[Screenshot grounding data]
Content starts
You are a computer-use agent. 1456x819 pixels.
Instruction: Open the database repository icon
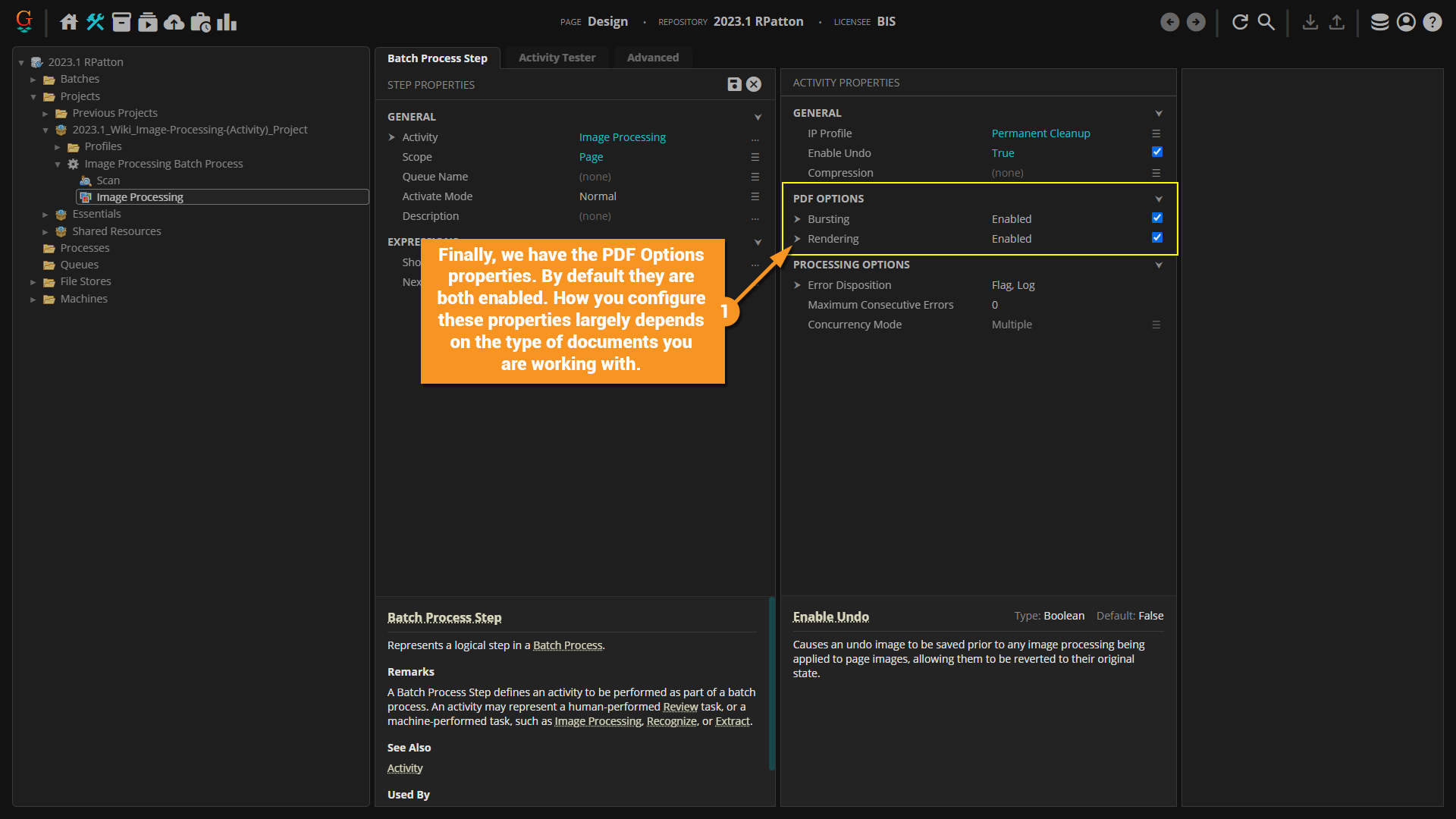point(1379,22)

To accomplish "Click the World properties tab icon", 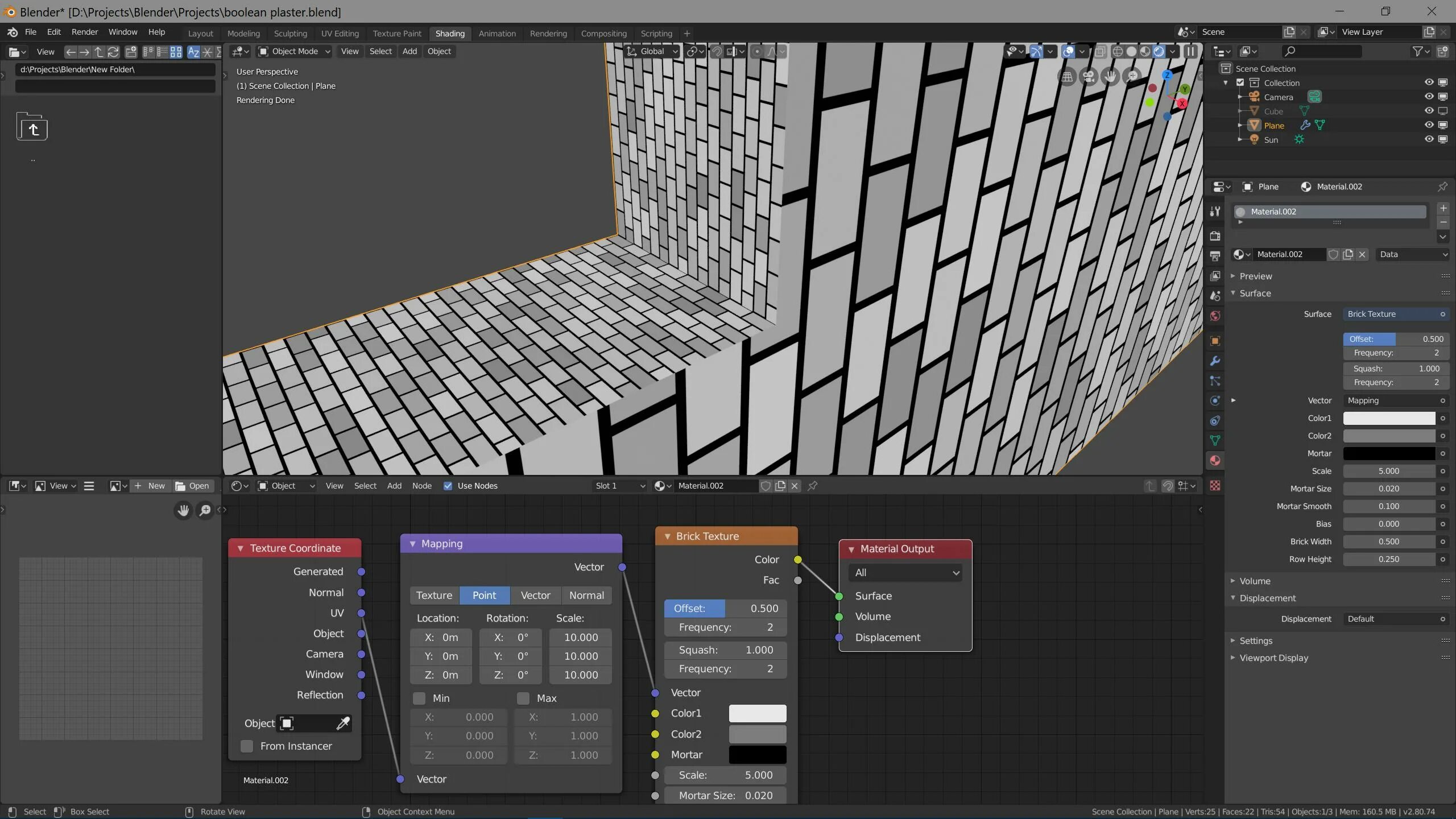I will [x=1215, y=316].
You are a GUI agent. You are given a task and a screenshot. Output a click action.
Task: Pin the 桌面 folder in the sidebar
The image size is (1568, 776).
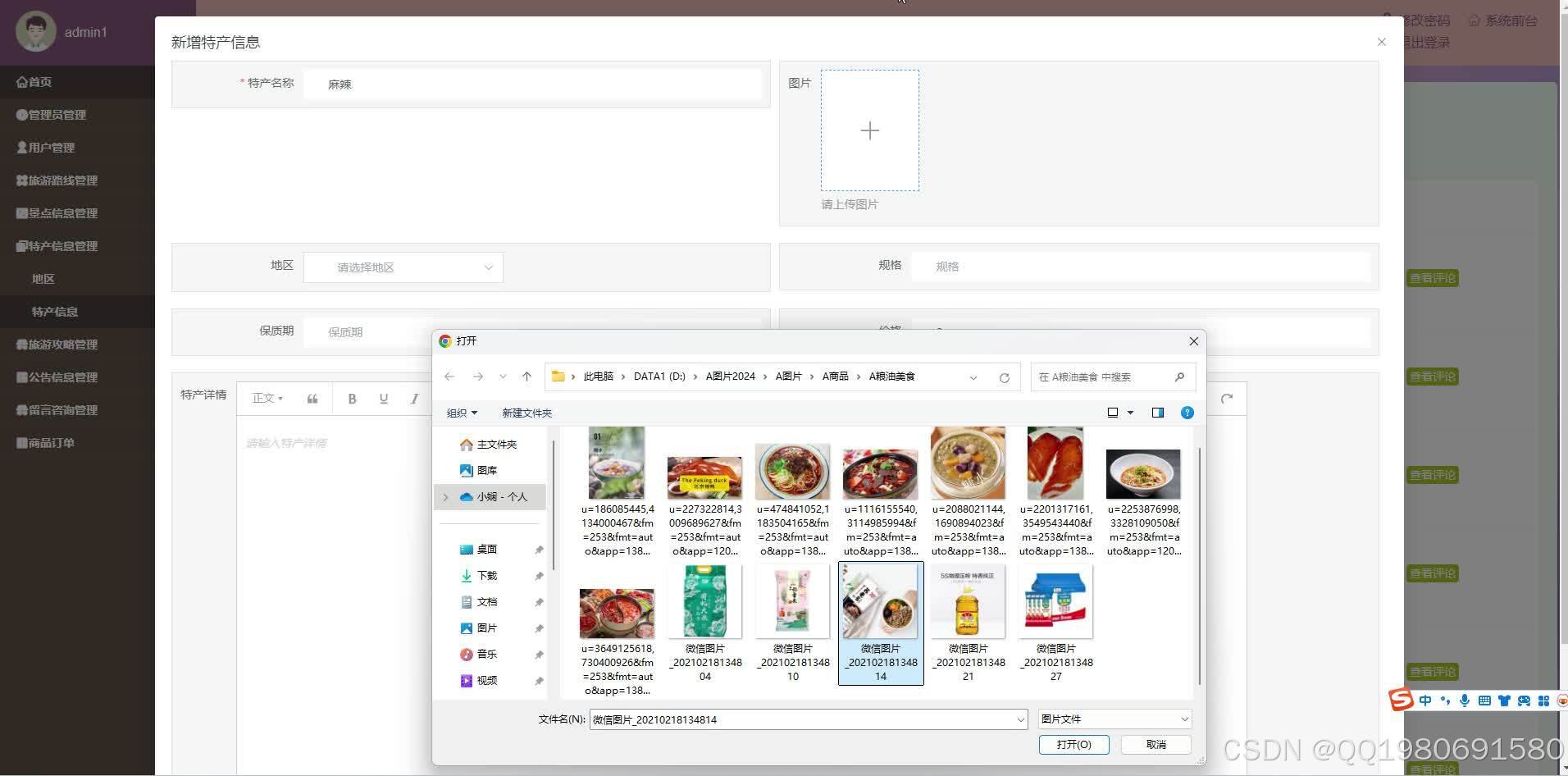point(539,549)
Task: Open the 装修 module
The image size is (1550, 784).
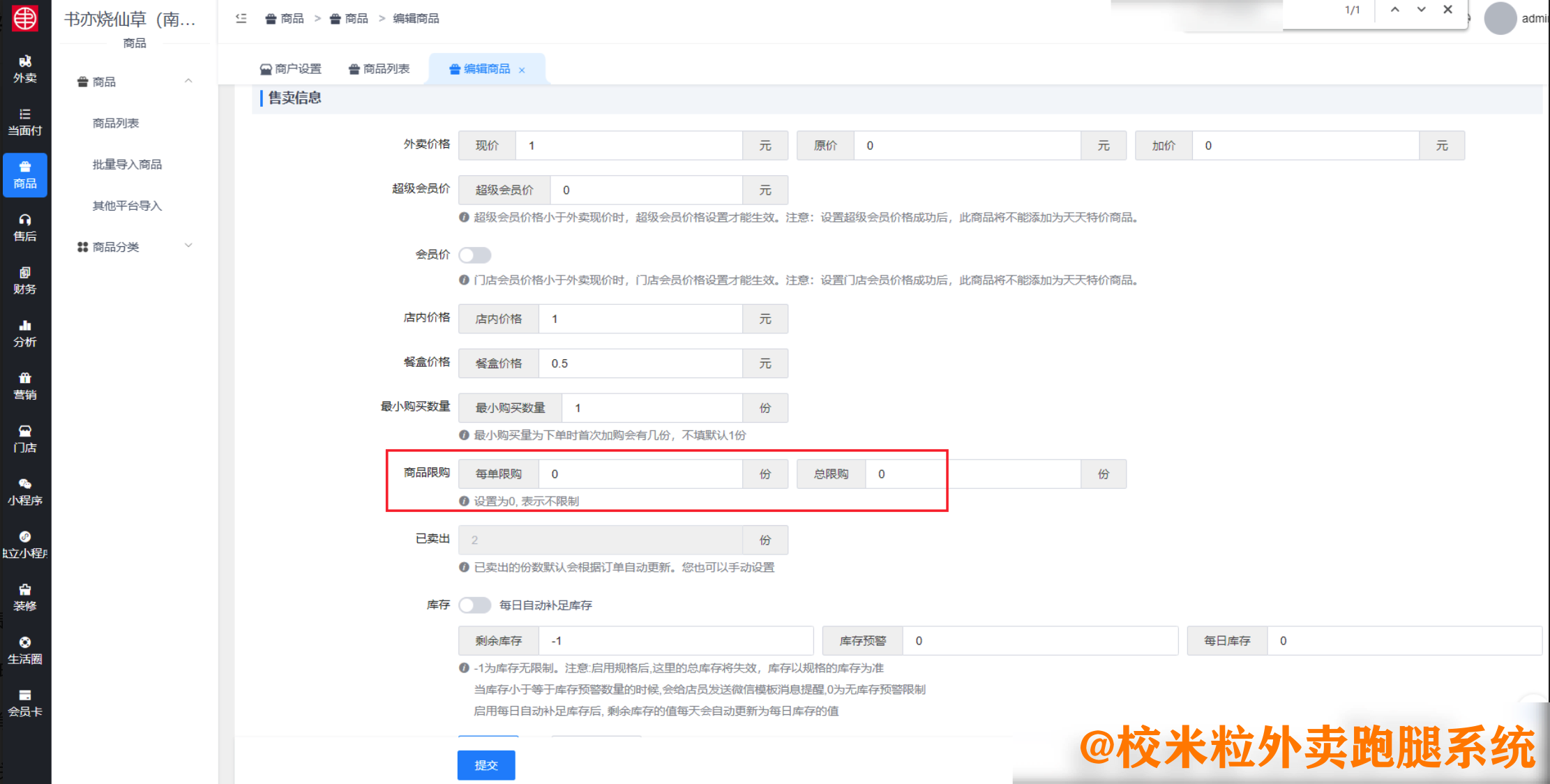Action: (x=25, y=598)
Content ends
* Work task: The copy should begin at the line containing "Task: Pin the 桌面 folder in the sidebar" and end at the last line of the data above; please restate those lines word for word without the pictures.

* Answer box:
Task: Pin the 桌面 folder in the sidebar
The image size is (1568, 776).
point(539,549)
Task: Open the 装修 module
The image size is (1550, 784).
Action: (x=25, y=598)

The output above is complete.